Check your contributions. Are you on track to max out your 401(k) or IRA? For 2025, the 401(k) employee contribution limit is $23,500 ($31,000 if you’re 50 or older),1 while the IRA limit is $7,000 ($8,000 for those 50 and older).2 If not, you still have a few pay periods left to bump up contributions.
Open that account you’ve been putting off. According to our 2025 Retail Investors by the Numbers Study, less than half of investors (48%) have a personal brokerage account.3 If you’ve been meaning to open a brokerage account, why not this month (or even today)? It sets you up to put new money to work before year end.
Start small. Even $100 dollars will do.
Yes, $100 is a suitable starting investment in most newly opened brokerage accounts. Want some smart, beginner-friendly ways to start investing with just $100 and build long-term wealth today?
Consider charitable contributions. The season of giving can also be the season of saving—on your tax bill. Donations made by December 31 may qualify for deductions if you itemize. If you’re already planning to give, November is a good time to act so you’re not rushing to the closest Goodwill while everyone else is sitting by the fire drinking hot chocolate.

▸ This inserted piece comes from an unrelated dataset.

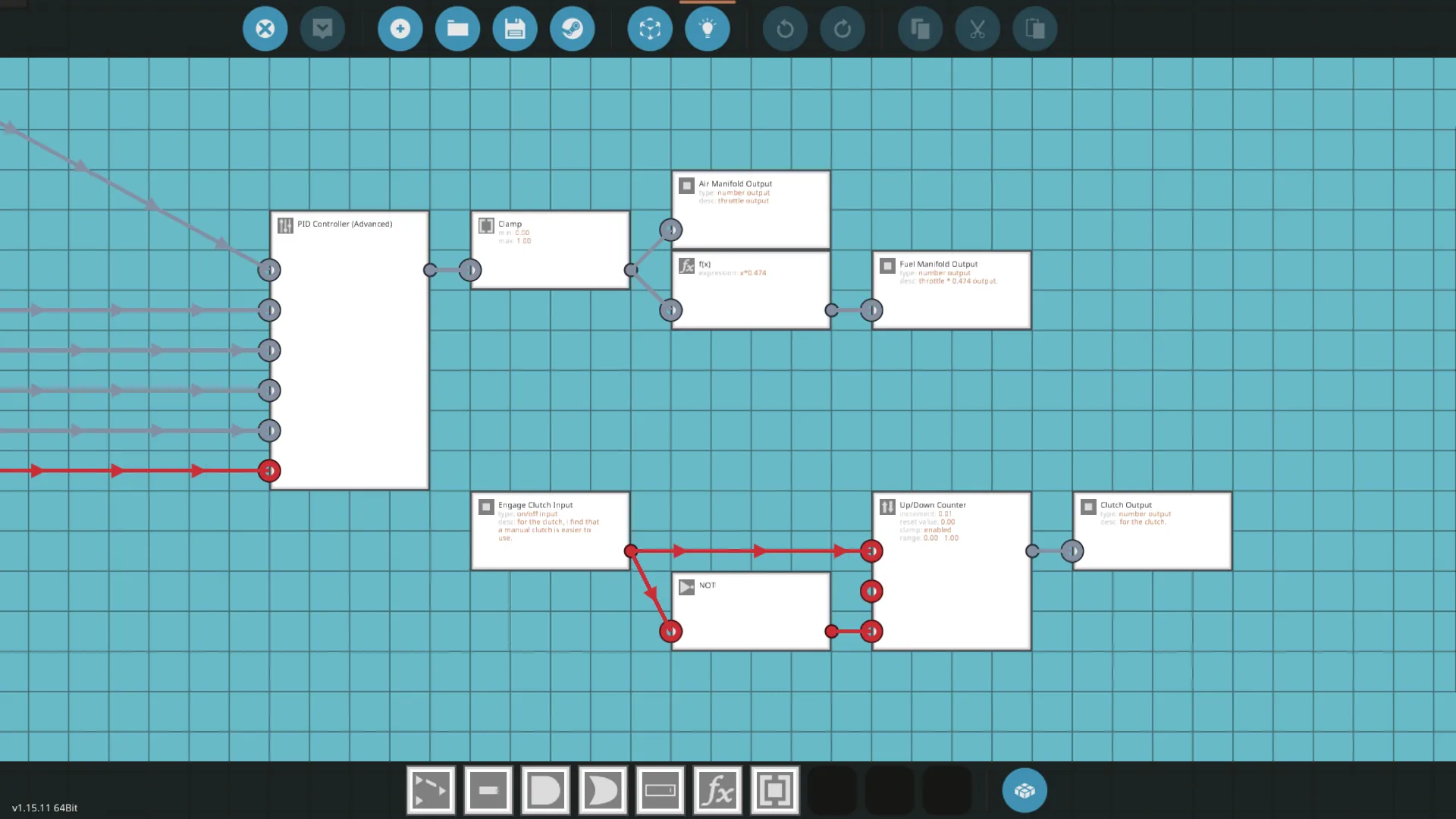Select the fx function hotbar component
The height and width of the screenshot is (819, 1456).
(717, 791)
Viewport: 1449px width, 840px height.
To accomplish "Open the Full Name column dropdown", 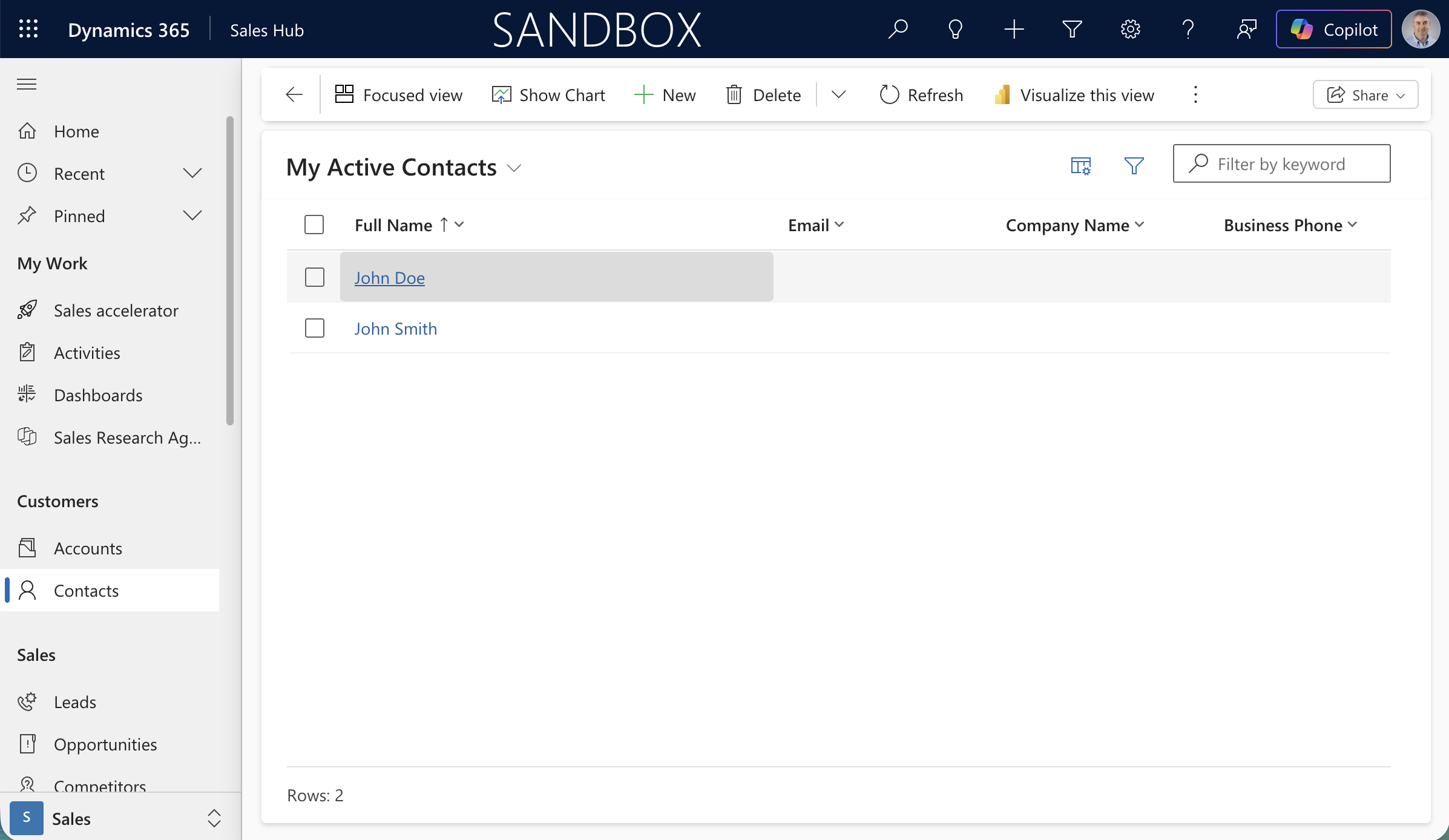I will 459,225.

Review retirement strategies. This is also a good checkpoint for IRA contributions and catch-up contributions if you’re 50 or older. While IRAs give you until tax day to contribute, 401(k) deadlines are tied to the calendar year. November offers just enough runway to adjust before the final pay periods hit.
Explore Roth conversions. If your income is lower this year than you expect in the future, converting part of a traditional IRA into a Roth IRA could make sense. You’ll pay taxes now, but qualified withdrawals down the road are tax-free. Keep in mind, conversions must be completed by December 31.

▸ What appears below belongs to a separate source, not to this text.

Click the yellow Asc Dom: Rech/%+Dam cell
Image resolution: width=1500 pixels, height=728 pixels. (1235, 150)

Map out next year’s plan. With the year winding down, November is the perfect time to set your 2026 roadmap. Whether that’s paying down high-interest debt, ensuring your emergency fund is adequately funded (and liquid), or simply clarifying your saving and investing goals, have a plan in place before the holidays—even if it’s just an initial draft.
Wrap up contributions. December 31 is the hard stop for 401(k) contributions. If you’ve been meaning to top off your account, now’s the time. IRA contributions can wait until April’s tax deadline—but don’t let that lull you into inaction.
Mind capital gains and dividends. December is when many funds make their final distributions. That could mean taxable capital gains showing up in your account, even if you didn’t sell any assets. Take a moment to check your holdings, and be mindful before adding new positions right before a payout.
Update the fine print. Beneficiary designations, insurance coverage, estate documents—they all tend to gather dust until life events force us to revisit them. A quick December refresh can save your future self a lot of hassle.
Schedule a planning conversation. December is also an apt time to sit down with a financial advisor (or even just yourself and a notebook) to review the past year and map out future goals. A 60-minute check-in now can prevent rushed decisions later.
Q4 is busy enough without financial to-dos, but carving out a little time now pays off down the road. From topping off retirement accounts and harvesting tax losses to updating beneficiaries and giving to causes you care about, the final months of the year are filled with opportunities (and a few hard deadlines).
Start getting everything squared away now, and you’ll enter 2026 clear-headed versus doing mental gymnastics over a pile of financial to-dos. And if the checklist feels overwhelming, that’s your cue to talk it through with someone you trust—or at the very least, block an hour or two to document your own plan.